**Work to be completed:**
All of the data should be restated exactly as it stands.

**Material shown:**
════

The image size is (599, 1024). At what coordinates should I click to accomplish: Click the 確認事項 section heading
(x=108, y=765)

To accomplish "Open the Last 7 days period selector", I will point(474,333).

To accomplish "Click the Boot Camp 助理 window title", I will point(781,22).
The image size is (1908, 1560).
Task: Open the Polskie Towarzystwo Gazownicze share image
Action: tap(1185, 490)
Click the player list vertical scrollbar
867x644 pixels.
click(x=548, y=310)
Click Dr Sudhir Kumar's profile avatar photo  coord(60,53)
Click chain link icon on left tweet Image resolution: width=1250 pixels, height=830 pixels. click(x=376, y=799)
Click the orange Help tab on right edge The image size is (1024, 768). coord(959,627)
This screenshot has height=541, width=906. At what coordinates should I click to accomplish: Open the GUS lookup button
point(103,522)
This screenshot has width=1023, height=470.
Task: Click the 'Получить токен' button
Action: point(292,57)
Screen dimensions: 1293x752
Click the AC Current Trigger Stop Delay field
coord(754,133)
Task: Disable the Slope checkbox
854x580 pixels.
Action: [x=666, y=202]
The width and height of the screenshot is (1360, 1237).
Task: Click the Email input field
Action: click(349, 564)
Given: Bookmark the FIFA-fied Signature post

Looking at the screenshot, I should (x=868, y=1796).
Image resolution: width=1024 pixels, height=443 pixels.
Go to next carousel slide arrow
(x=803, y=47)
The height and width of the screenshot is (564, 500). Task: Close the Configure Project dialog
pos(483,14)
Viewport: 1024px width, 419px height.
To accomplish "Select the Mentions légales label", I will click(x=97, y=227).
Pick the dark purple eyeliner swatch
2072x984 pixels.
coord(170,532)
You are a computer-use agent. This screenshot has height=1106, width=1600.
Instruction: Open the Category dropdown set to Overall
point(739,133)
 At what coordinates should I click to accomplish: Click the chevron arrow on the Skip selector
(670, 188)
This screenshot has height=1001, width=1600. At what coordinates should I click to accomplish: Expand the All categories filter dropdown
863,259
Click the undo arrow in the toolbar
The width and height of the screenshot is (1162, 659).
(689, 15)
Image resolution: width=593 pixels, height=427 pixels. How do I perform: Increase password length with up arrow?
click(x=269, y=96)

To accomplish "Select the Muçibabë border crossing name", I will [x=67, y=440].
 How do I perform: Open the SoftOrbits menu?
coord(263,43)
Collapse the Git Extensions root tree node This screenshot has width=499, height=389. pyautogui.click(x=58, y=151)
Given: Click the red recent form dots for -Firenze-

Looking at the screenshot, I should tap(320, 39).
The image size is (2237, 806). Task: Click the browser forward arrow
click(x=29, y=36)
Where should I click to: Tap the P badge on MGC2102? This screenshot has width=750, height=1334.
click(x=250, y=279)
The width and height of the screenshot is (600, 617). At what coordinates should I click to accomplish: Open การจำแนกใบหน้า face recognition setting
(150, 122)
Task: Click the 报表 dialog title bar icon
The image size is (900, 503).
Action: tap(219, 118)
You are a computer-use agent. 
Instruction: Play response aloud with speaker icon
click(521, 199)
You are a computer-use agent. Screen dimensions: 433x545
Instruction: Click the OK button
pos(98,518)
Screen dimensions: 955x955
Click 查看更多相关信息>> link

════

**Answer space:**
The image size is (599, 1024). At what coordinates should I click to accomplish: Click the 確認事項 section heading
(x=108, y=765)

To accomplish "Open the Last 7 days period selector", I will point(474,333).

To accomplish "Click the Boot Camp 助理 window title", I will point(781,22).
The image size is (1908, 1560).
Task: Open the Polskie Towarzystwo Gazownicze share image
Action: tap(1185, 490)
Click the player list vertical scrollbar
867x644 pixels.
click(x=548, y=310)
Click Dr Sudhir Kumar's profile avatar photo  coord(60,53)
Click chain link icon on left tweet Image resolution: width=1250 pixels, height=830 pixels. click(x=376, y=799)
Click the orange Help tab on right edge The image size is (1024, 768). coord(959,627)
This screenshot has height=541, width=906. At what coordinates should I click to accomplish: Open the GUS lookup button
point(103,522)
This screenshot has width=1023, height=470.
Task: Click the 'Получить токен' button
Action: point(292,57)
Screen dimensions: 1293x752
Click the AC Current Trigger Stop Delay field
coord(754,133)
Task: Disable the Slope checkbox
854x580 pixels.
Action: [x=666, y=202]
The width and height of the screenshot is (1360, 1237).
Task: Click the Email input field
Action: click(349, 564)
Given: Bookmark the FIFA-fied Signature post

Looking at the screenshot, I should (x=868, y=1796).
Image resolution: width=1024 pixels, height=443 pixels.
Go to next carousel slide arrow
(x=803, y=47)
The height and width of the screenshot is (564, 500). Task: Close the Configure Project dialog
pos(483,14)
Viewport: 1024px width, 419px height.
To accomplish "Select the Mentions légales label", I will click(x=97, y=227).
Pick the dark purple eyeliner swatch
2072x984 pixels.
coord(170,532)
You are a computer-use agent. This screenshot has height=1106, width=1600.
Instruction: Open the Category dropdown set to Overall
point(739,133)
 At what coordinates should I click to accomplish: Click the chevron arrow on the Skip selector
(670, 188)
This screenshot has height=1001, width=1600. At what coordinates should I click to accomplish: Expand the All categories filter dropdown
863,259
Click the undo arrow in the toolbar
The width and height of the screenshot is (1162, 659).
(689, 15)
Image resolution: width=593 pixels, height=427 pixels. How do I perform: Increase password length with up arrow?
click(x=269, y=96)

To accomplish "Select the Muçibabë border crossing name", I will [x=67, y=440].
 How do I perform: Open the SoftOrbits menu?
coord(263,43)
Collapse the Git Extensions root tree node This screenshot has width=499, height=389. pyautogui.click(x=58, y=151)
Given: Click the red recent form dots for -Firenze-

Looking at the screenshot, I should tap(320, 39).
The image size is (2237, 806). Task: Click the browser forward arrow
click(x=29, y=36)
Where should I click to: Tap the P badge on MGC2102? This screenshot has width=750, height=1334.
click(x=250, y=279)
The width and height of the screenshot is (600, 617). At what coordinates should I click to accomplish: Open การจำแนกใบหน้า face recognition setting
(150, 122)
Task: Click the 报表 dialog title bar icon
The image size is (900, 503).
Action: tap(219, 118)
You are a computer-use agent. 
Instruction: Play response aloud with speaker icon
click(521, 199)
You are a computer-use agent. Screen dimensions: 433x545
Instruction: Click the OK button
pos(98,518)
Screen dimensions: 955x955
Click 查看更多相关信息>> link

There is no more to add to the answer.